In a trailer for the documentary, Simmons is shown wrestling with conflicting emotions over his journey. He recalls feeling destined to play in the NBA, even as an 8-year-old in Australia, but he also scoffs at the machinery of the National Collegiate Athletic Association, of being promoted as Louisiana State University’s star athlete in one breath, and then chided over his grades in another, as if either he or the university thought for a moment that he was actually there to pursue a four-year degree.

“NCAA is messed up. Go buy a [number] 25 jersey. Go put me on ESPN. Go make millions of dollars off one person,” he says, clearly exasperated. “I don’t have a voice!”

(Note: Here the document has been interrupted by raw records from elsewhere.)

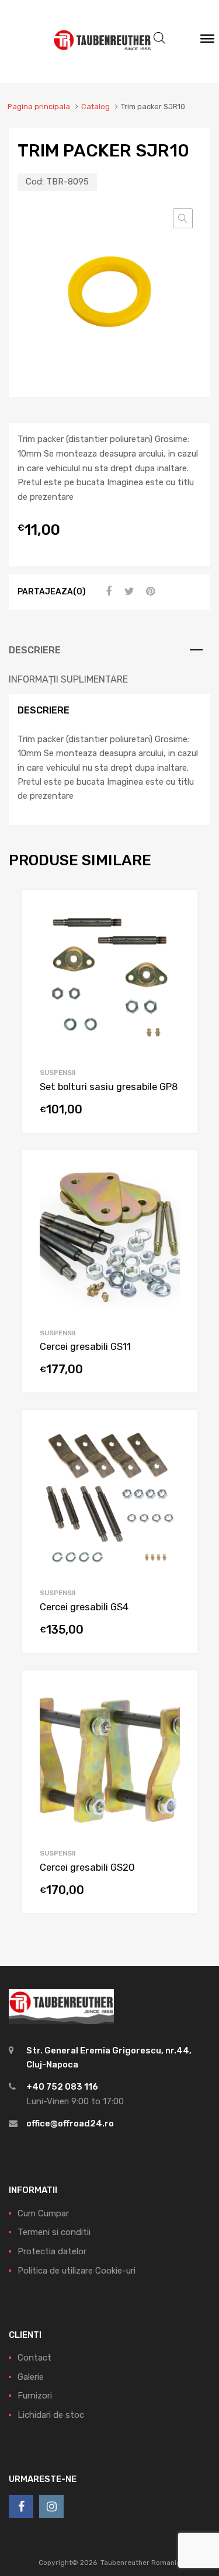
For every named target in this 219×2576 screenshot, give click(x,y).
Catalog (95, 106)
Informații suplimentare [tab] (68, 679)
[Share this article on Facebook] (106, 591)
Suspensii (57, 1072)
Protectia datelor (52, 2251)
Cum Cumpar (43, 2213)
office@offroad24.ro (70, 2123)
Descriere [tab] (35, 650)
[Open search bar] (159, 38)
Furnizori (35, 2395)
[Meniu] (207, 41)
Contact (34, 2357)
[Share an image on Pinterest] (149, 591)
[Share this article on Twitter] (127, 591)
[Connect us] (21, 2507)
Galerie (31, 2377)
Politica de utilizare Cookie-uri (76, 2270)
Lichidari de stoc (51, 2415)
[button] (183, 218)
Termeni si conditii (54, 2232)
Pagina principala (39, 106)
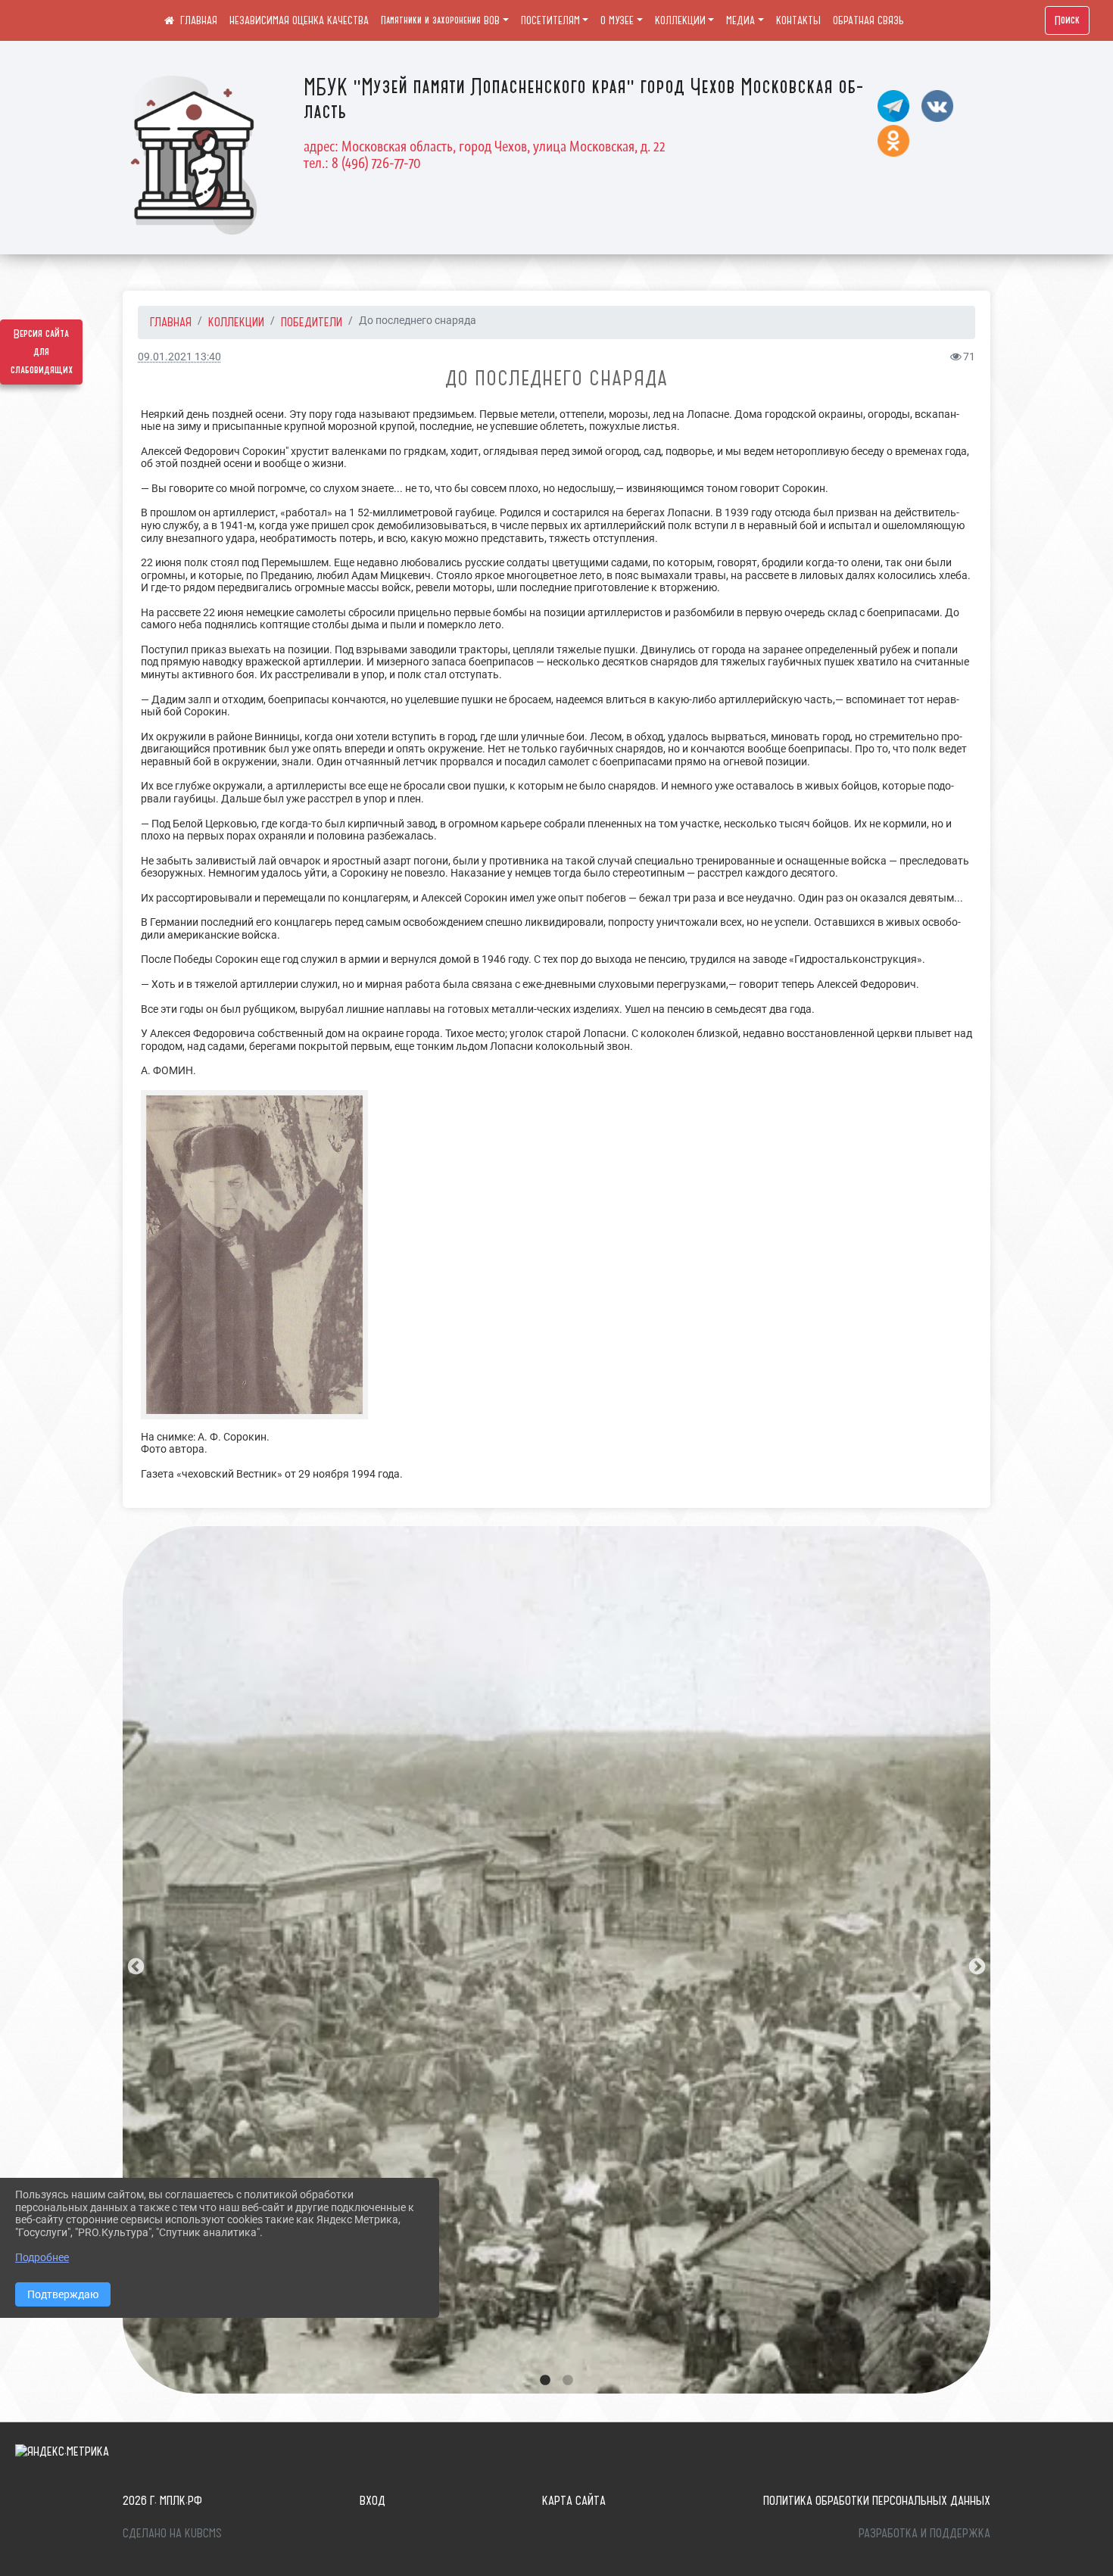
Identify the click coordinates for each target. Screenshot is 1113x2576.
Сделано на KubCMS (172, 2532)
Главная (171, 321)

The film will undoubtedly give new life to arguments over whether the NCAA should start paying student athletes. Simmons’s point of view couldn’t be more clear: “Everybody’s making money except the players. We’re the ones waking up early as hell to be the best teams and do everything they want us to do and then the players get nothing,” he says at one point, according to ESPN. “They say education, but if I’m there for a year, I can’t get much education.”

“One & Done” marks the second time that Showtime has channeled a Philly basketball star’s inner turmoil into a documentary. You might have heard of the other guy they profiled before: Allen Iverson.